(Pixel coordinate grounding data)

.....

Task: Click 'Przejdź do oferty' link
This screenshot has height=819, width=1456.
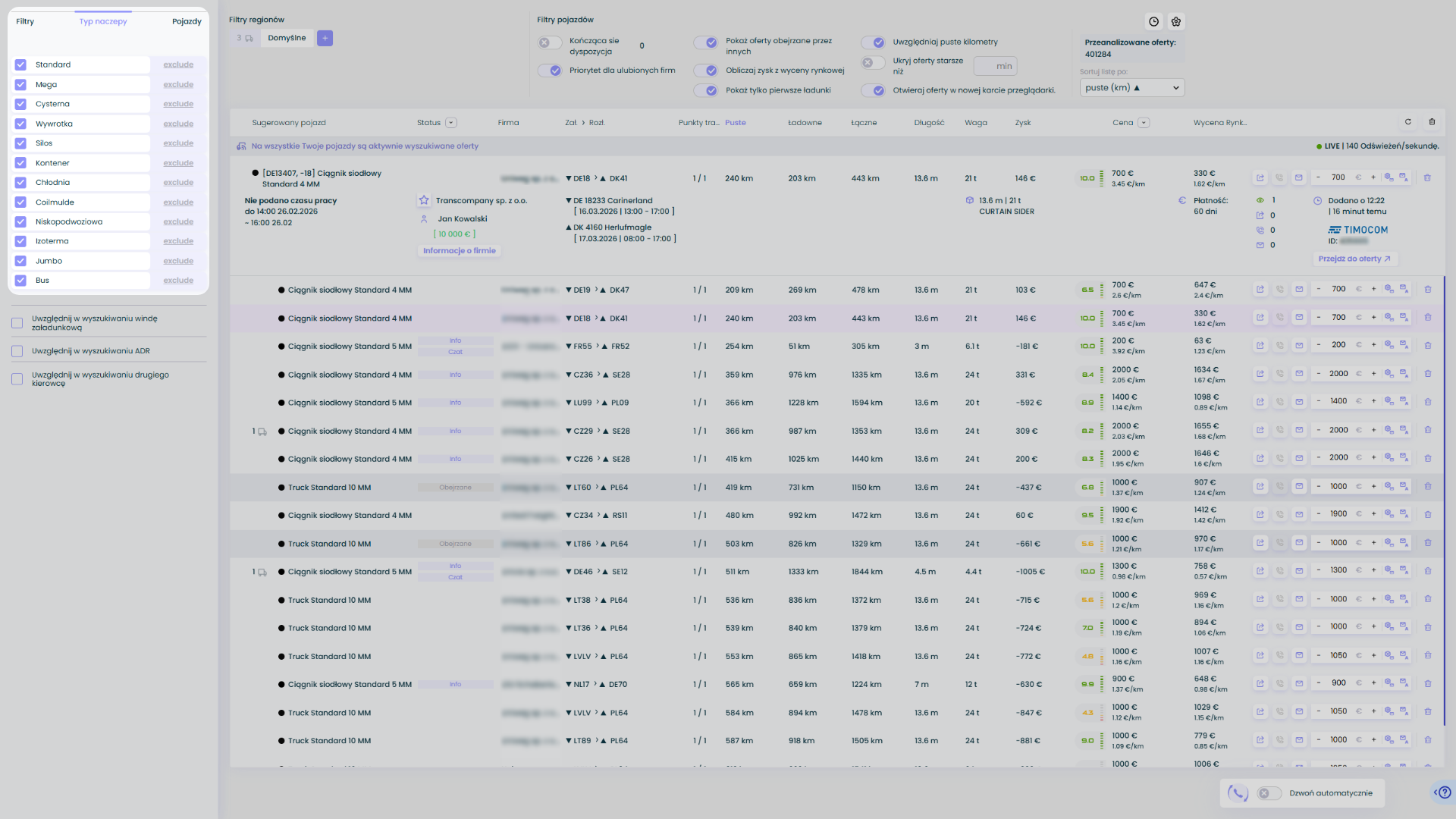Action: [1354, 259]
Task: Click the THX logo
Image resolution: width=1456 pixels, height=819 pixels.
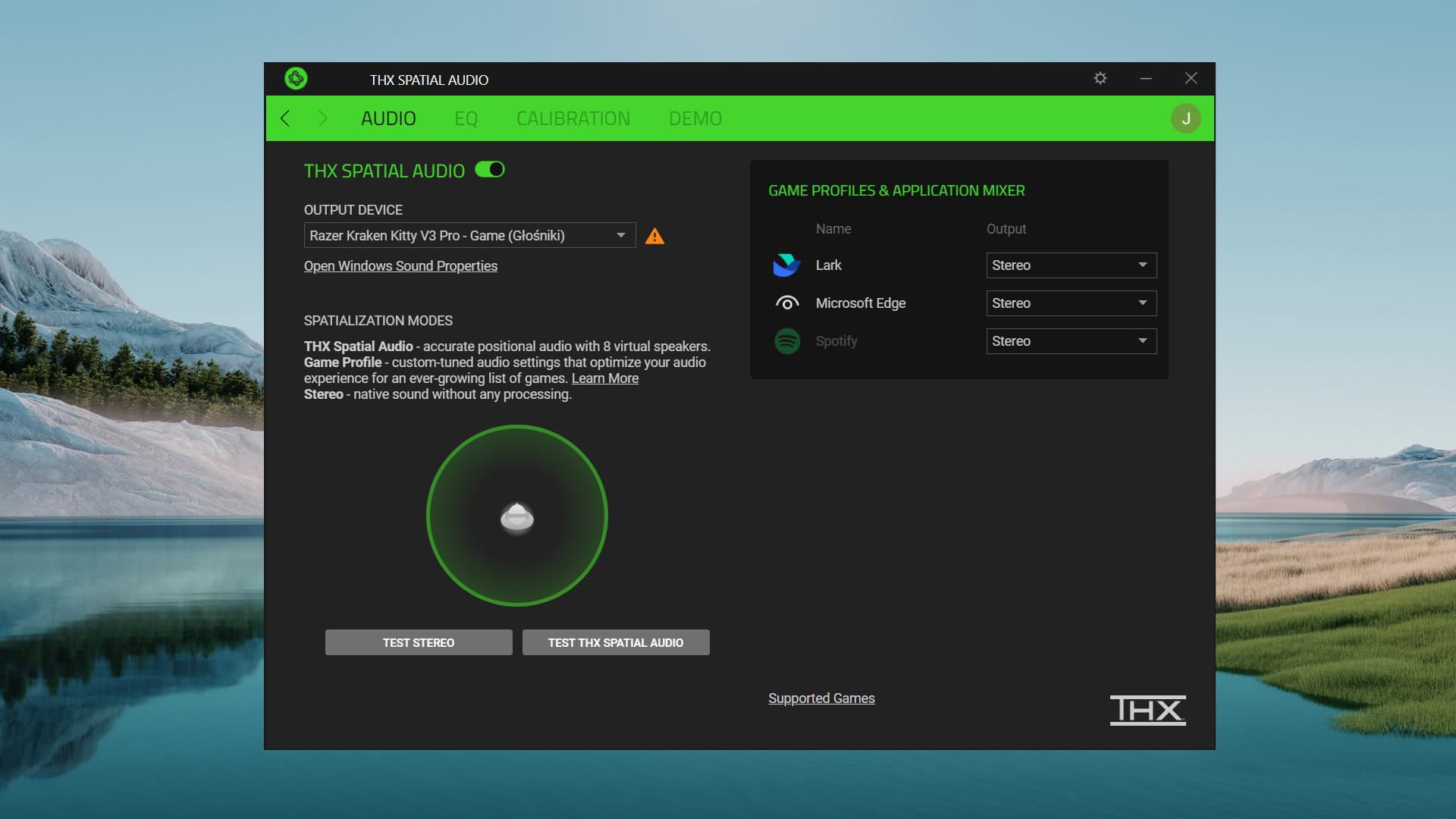Action: pos(1147,710)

.....

_WHAT YOU HAVE TO DO:_
Write out the data word for word. Any picture is to be skipped.

_RESPONSE TO THE TASK:_
Task: Click 'Przejdź do oferty' link
This screenshot has height=819, width=1456.
Action: [1354, 259]
Task: Click the THX logo
Image resolution: width=1456 pixels, height=819 pixels.
Action: pos(1147,710)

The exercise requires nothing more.